- Ramsey Heights Location within Cambridgeshire
- OS grid reference: TL2585
- District: Huntingdonshire;
- Shire county: Cambridgeshire;
- Region: East;
- Country: England
- Sovereign state: United Kingdom
- Post town: Huntingdon
- Postcode district: PE26
- Dialling code: 01487
- Police: Cambridgeshire
- Fire: Cambridgeshire
- Ambulance: East of England

= Ramsey Heights =

Village in Cambridgeshire, England

Ramsey Heights is a village in Ramsey civil parish, part of the Huntingdonshire district of Cambridgeshire, England.

The Ramsey Heights nature reserve is located on the edge of the village and the larger Woodwalton Fen National Nature Reserve is 2 mi to the southwest of the village.

Despite its name, the village is low-lying and straddles the zero-metre contour line in the flat fenland.

== History ==
On 22 November 1940, a Supermarine Spitfire, flown by Pilot Officer Harold Penketh, crashed into Holme Fen.

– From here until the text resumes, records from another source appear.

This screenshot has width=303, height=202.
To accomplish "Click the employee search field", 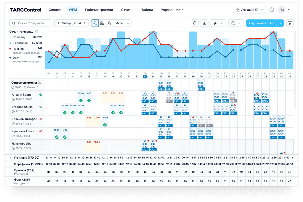I will point(31,23).
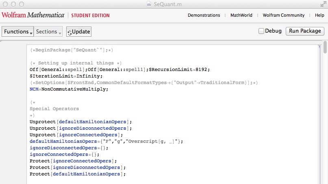Click the $IterationLimit=Infinity code line
The image size is (328, 184).
pyautogui.click(x=63, y=76)
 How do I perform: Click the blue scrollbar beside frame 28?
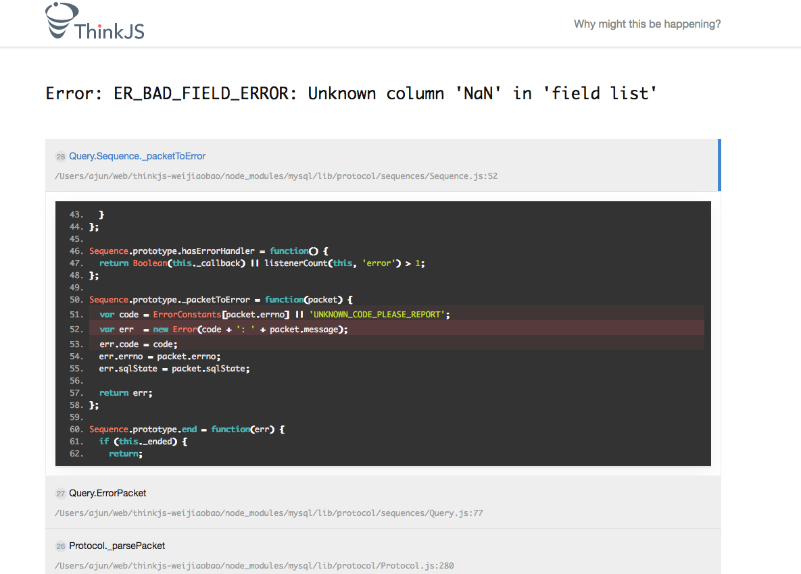coord(719,165)
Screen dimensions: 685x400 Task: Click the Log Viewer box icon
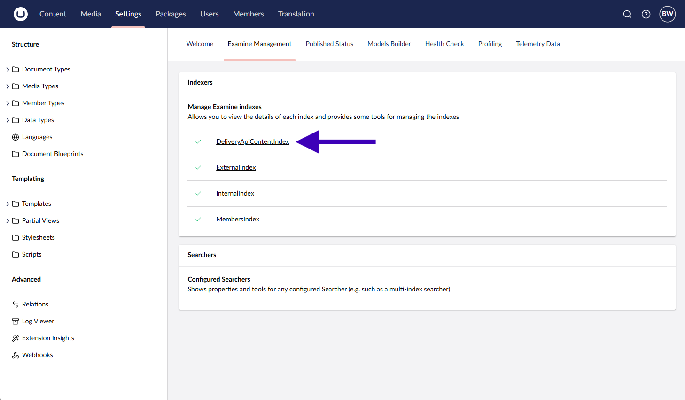[x=16, y=322]
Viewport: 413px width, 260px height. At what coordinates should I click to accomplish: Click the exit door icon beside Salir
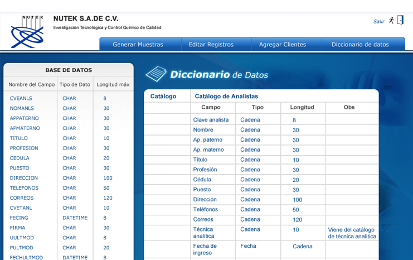(x=400, y=20)
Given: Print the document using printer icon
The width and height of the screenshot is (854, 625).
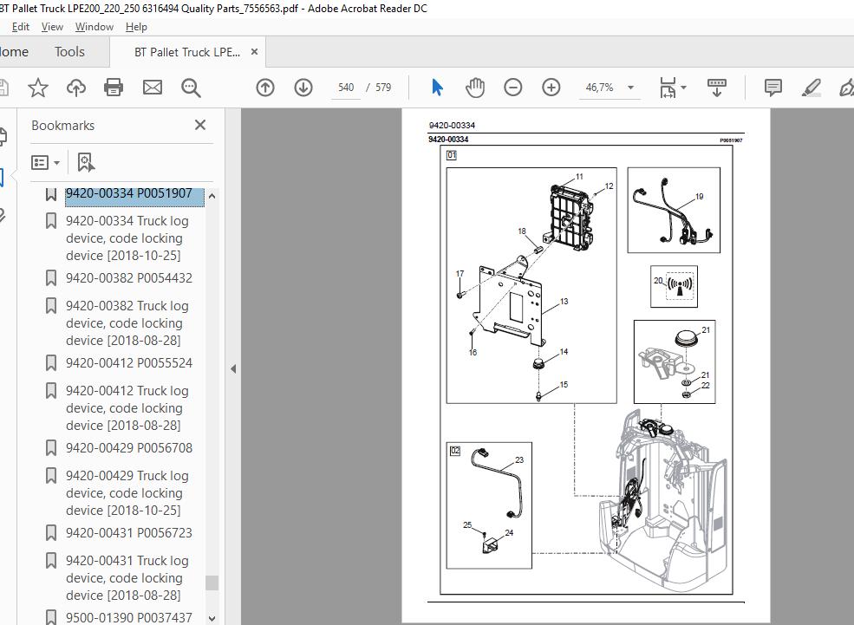Looking at the screenshot, I should click(114, 87).
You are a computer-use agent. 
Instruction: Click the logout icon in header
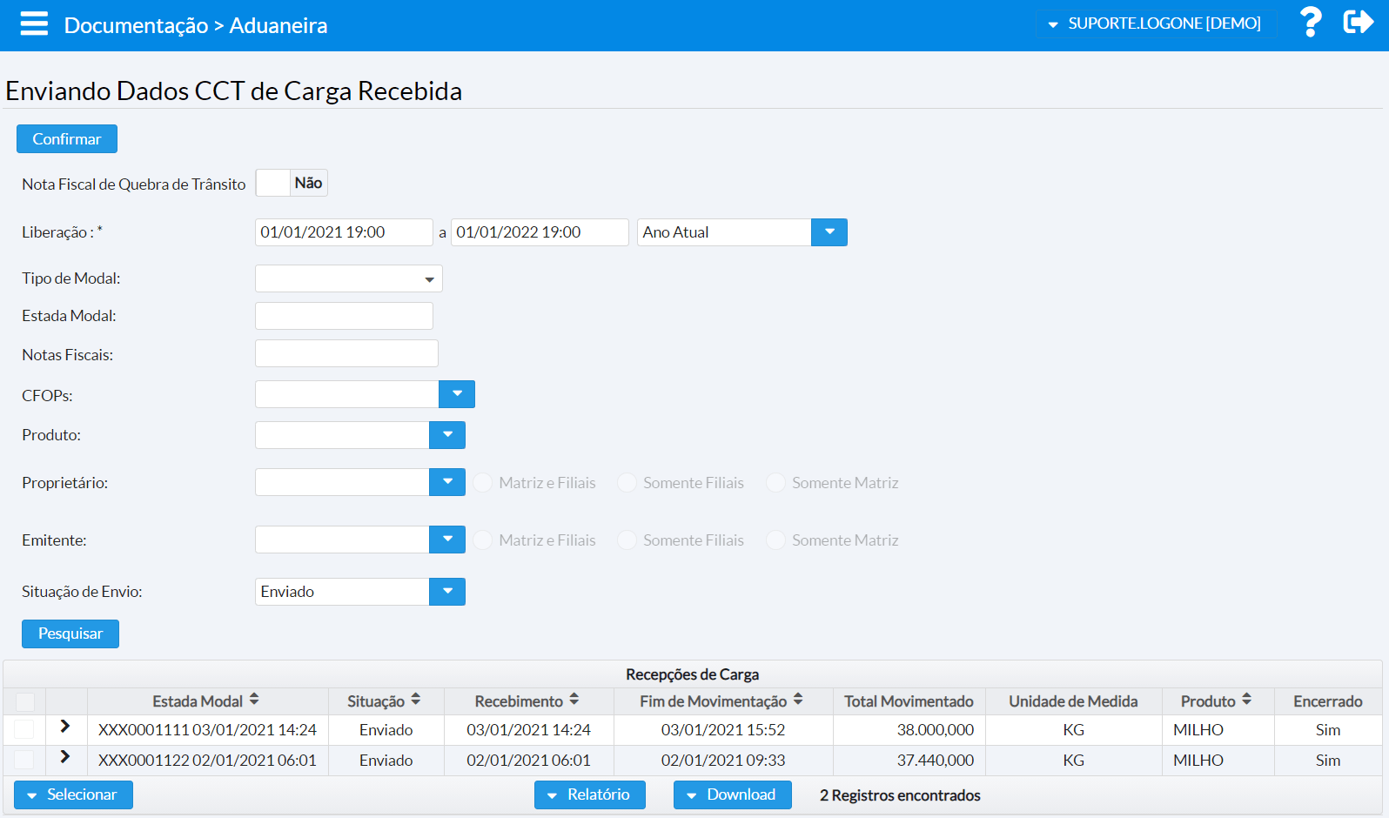click(1358, 23)
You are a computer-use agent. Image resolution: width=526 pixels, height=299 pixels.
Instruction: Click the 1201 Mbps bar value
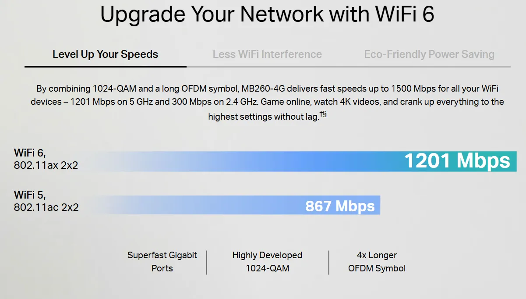[457, 161]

In October 2015, archaeological work to recover the Second World War Spitfire was undertaken. The dig's project director was Stephen Macauley of Oxford Archaeology East (OAE). A film of the dig was shown at the Great Fen's Countryside Centre, Ramsey Heights on 27 September 2019.

==Notable residents==
- Sybil Marshall (1913–2005), writer, academic and social historian was born in the village.